Infra Ops & Support Specialist, Cybersecurity Platform Operations (Contract)

Location: MAS: MAS Building

Time Type: Full time

Job Description

[What the role is]

We are seeking a skilled Palo Alto Cortex Operations Engineer to join our cybersecurity team and take ownership of Day 2 Operations for our Palo Alto Cortex platform, including XSIAM and XDR solutions.

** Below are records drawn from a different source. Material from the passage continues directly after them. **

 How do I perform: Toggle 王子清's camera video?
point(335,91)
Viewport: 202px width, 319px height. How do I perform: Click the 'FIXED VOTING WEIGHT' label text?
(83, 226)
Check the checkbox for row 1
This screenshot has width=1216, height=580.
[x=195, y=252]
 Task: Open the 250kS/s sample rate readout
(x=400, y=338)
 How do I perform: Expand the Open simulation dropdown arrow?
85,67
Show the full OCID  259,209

This role is critical in maintaining the security posture of our organisation through proactive monitoring, incident response, and continuous improvement of our security operations capabilities.

The successful candidate will work in a dynamic environment, collaborating with cross-functional teams to ensure optimal security coverage and operational excellence.

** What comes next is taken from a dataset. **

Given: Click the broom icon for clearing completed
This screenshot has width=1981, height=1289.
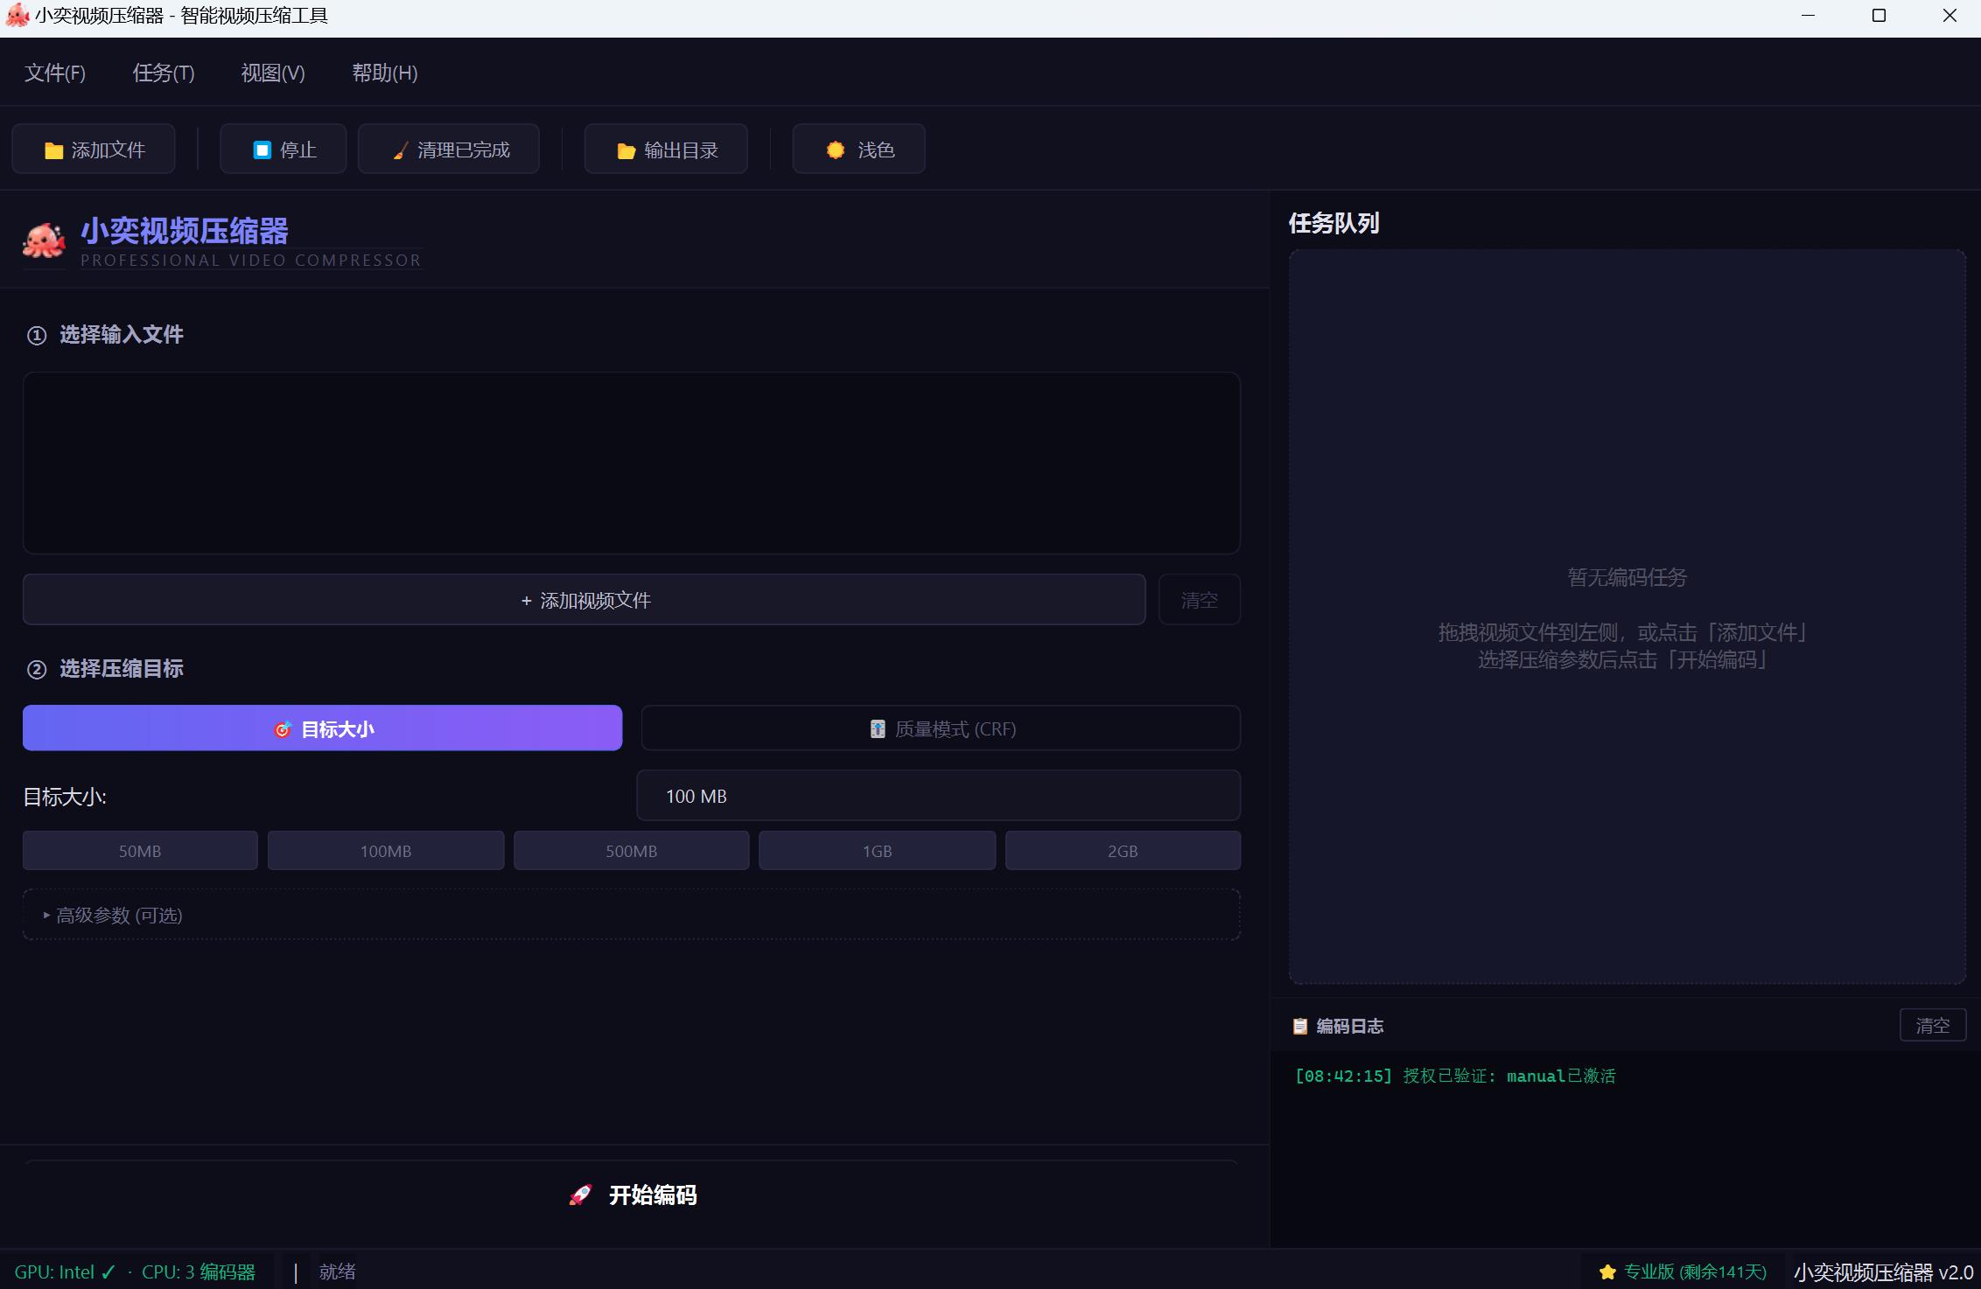Looking at the screenshot, I should coord(400,150).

[What you will be working on]

• Platform Management: Oversee day-to-day operations of Palo Alto Cortex XSIAM and XDR platforms, ensuring optimal performance, security posture, and system availability across MAS infrastructure

• Security Operations: Conduct comprehensive log analysis, monitor security alerts in real-time, and lead incident response activities from detection through resolution and post-incident review

• Threat Analysis & Assessment: Perform security assessments, vulnerability analysis, and threat hunting activities to proactively identify and mitigate potential security risks

• Automation & Optimisation: Design, develop, and implement automation scripts using Python, PowerShell, or Bash to streamline security operations and reduce manual intervention

• Systems Integration: Collaborate with infrastructure and security teams to integrate Cortex platforms with existing SIEM tools, threat intelligence platforms, and other security technologies

• Stakeholder Engagement: Provide technical expertise, training, and guidance to internal teams on Cortex platform capabilities, security best practices, and operational procedures

[What we are looking for]

Technical Expertise

• Minimum 3-5 years hands-on experience managing Palo Alto Networks Cortex XDR, XSIAM, or comparable EDR/XDR platforms in enterprise environments

• Proficiency in scripting languages (Python, PowerShell, Bash) for security automation and operational tasks

• Experience with SIEM platforms, log management systems, and security analytics tools

• Knowledge of SOAR platforms and security orchestration workflows

Security Knowledge

• Strong understanding of cybersecurity principles, threat detection methodologies, and incident response frameworks

• Familiarity with security frameworks including MITRE ATT&CK, NIST Cybersecurity Framework, and ISO 27001

• Knowledge of network security, endpoint protection, and cloud security architectures

• Understanding of compliance requirements and audit processes in regulated financial environments

Professional Skills

• Excellent analytical and problem-solving abilities with strong attention to detail

• Proven communication skills with ability to explain complex technical concepts to diverse stakeholders

• Demonstrated track record of successful project delivery and operational improvements

• Experience working in regulated industries with strict security and compliance requirements

Personal Attributes

• Ability to balance technical work with team coordination

• Strong communication skills for engaging with stakeholders at all levels

• Detail-oriented with excellent documentation skills

• Self-motivated with the ability to work independently

• Proactive approach to problem-solving and continuous improvement

• Must be a good learner with the ability to pick up new skills quickly

• Willing to take up challenges in uncharted areas and adapt to emerging technologies

Required Qualifications

Certifications

• Palo Alto Networks Certified XSIAM Engineer (PCDRA)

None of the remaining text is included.